Napa Valley Publishing Co. v. City of Calistoga

Decision Date06 September 2002
Docket NumberNo. C-02-3176 EMC.,C-02-3176 EMC.
Citation225 F.Supp.2d 1176
PartiesNAPA VALLEY PUBLISHING COMPANY, Plaintiff, v. CITY OF CALISTOGA, Defendant.
CourtU.S. District Court — Northern District of California

Roger R. Myers, Lisa Sitkin, Gregory K. Jung, Steinhart & Falconer, San Francisco, CA, for Plaintiff.

Michelle Marchetta Kenyon, Kevin D. Siegel, McDonough, Holland & Allen, Oakland, CA, for Defendant.

ORDER GRANTING IN PART AND DENYING IN PART NAPA VALLEY PUBLISHING COMPANY'S MOTION FOR A PRELIMINARY INJUNCTION (No. 11)

CHEN, United States Magistrate Judge.

Napa Valley Publishing Company (hereinafter "NVP"), a corporation of the state of Washington, publishes and distributes newspapers and periodicals in Napa County, California. More specifically, NVP publishes and distributes, inter alia, The Napa Valley Register, a daily newspaper sold to local citizens for its news coverage, Inside Napa Valley, a free publication distributed primarily to visitors for its map and coverage of local businesses and events, and Distinctive Properties, a free guide featuring real property for sale in the area. NVP has distributed these publications in newsracks along the public walkways of the City of Calistoga for a number of years. In 2000, NVP distributed its publications in twenty-two separate newsracks.

The City of Calistoga (hereinafter the "City") is a historic town in the Napa Valley known for its tourism. The City is home to a number of day spas, visitor accommodations, restaurants and retail shops, etc. On February 6, 2001, the City, due in part to the growing sentiment of the City's merchants and citizens who felt that the newsracks affected the aesthetics and pedestrian safety of the City, in 2001, enacted Ordinance No. 570, codified as § 12.34 of the City's Municipal Code (hereinafter the "Ordinance"), regulating newsracks. The City adopted the Ordinance "to promote the public health, safety and welfare through the regulation of placement, appearance, number, size and servicing of newsracks on the public rights-of-way." Calistoga Muni.Code § 12.34.050(A).

The Ordinance limits the maximum number of newsracks which may be located on a city block to eight. In three locations, the Ordinance provides an exception to this rule, allowing up to twelve, and in one location up to sixteen. Where there are two or more newsracks in any one location, the newsracks must be housed in a pedestal-mounted modular newsrack. A modular or cluster newsrack is one with two rows of compartments into which individual newsracks can be installed. Each module can accommodate from four to eight newsracks. The Ordinance also requires that newsracks, including modular newsracks, cannot be placed within two hundred feet of one another on the same city block.

Challenge 1:
According to the court order, why did the City of Calistoga enact its newsrack Ordinance in 2001? Answer in one to three sentences.
Challenge 2:
In the records, rewrite everything from the line containing "The image size is (1092, 1105)." down to the line containing "will click(548, 14).", replacing "Collapse" with "Expand" and leaving all else unchanged.
The court order above and the records below are unrelated material.

Entries shown:

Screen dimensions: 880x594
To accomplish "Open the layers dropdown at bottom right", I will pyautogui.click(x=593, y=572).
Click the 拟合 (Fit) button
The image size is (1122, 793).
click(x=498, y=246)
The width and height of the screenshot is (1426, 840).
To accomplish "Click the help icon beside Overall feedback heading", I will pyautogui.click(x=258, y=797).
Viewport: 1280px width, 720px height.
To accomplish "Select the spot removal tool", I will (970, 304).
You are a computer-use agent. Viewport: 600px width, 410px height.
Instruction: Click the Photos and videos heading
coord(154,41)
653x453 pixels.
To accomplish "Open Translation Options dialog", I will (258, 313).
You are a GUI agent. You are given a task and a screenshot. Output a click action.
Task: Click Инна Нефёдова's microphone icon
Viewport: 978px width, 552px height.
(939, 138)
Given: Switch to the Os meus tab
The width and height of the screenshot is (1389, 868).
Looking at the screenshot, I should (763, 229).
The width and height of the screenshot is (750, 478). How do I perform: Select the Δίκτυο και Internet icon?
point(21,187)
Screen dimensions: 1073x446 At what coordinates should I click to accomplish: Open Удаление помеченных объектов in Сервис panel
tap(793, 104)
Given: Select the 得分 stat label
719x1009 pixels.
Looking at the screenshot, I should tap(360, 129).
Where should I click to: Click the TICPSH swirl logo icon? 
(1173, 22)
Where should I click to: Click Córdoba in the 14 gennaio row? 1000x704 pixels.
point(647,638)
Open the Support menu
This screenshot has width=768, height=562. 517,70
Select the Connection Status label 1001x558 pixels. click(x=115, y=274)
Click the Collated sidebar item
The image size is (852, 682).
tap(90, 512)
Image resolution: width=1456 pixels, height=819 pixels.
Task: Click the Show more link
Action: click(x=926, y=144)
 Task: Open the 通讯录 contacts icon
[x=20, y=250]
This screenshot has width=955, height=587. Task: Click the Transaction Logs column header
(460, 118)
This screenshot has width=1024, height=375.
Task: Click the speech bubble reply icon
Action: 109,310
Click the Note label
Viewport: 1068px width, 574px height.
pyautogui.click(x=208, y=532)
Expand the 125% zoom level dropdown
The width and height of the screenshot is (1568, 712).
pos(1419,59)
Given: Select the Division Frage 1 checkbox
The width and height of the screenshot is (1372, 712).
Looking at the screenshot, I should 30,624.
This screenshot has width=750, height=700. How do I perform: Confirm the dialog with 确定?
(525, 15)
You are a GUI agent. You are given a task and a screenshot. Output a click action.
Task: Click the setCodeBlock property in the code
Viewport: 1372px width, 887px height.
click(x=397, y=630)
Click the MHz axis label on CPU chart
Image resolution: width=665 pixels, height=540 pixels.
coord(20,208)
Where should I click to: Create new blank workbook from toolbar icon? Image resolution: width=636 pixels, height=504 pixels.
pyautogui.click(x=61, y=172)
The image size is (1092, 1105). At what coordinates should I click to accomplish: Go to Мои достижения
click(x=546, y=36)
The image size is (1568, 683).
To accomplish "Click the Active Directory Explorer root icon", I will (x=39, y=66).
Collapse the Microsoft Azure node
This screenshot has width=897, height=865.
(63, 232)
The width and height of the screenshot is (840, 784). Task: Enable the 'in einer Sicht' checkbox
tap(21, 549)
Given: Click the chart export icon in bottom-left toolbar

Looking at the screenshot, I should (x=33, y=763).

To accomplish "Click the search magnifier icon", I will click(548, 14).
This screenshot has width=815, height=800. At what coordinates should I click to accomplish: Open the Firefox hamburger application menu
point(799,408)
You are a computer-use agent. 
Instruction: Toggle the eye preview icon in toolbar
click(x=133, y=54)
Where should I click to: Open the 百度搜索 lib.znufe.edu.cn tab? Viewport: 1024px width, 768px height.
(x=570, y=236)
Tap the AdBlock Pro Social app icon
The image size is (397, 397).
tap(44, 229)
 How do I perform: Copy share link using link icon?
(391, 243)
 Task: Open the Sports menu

Expected answer 1:
The City enacted the Ordinance partly because of growing sentiment among its merchants and citizens that the newsracks affected the City's aesthetics and pedestrian safety. It adopted the Ordinance to promote the public health, safety and welfare by regulating the placement, appearance, number, size and servicing of newsracks on the public rights-of-way.

Expected answer 2:
The image size is (1092, 1105). At what coordinates should I click to accomplish: Go to Мои достижения
click(x=546, y=36)
The image size is (1568, 683).
To accomplish "Click the Active Directory Explorer root icon", I will (x=39, y=66).
Expand the Microsoft Azure node
This screenshot has width=897, height=865.
(63, 232)
The width and height of the screenshot is (840, 784). Task: Enable the 'in einer Sicht' checkbox
tap(21, 549)
Given: Click the chart export icon in bottom-left toolbar

Looking at the screenshot, I should (x=33, y=763).

To accomplish "Click the search magnifier icon", I will click(548, 14).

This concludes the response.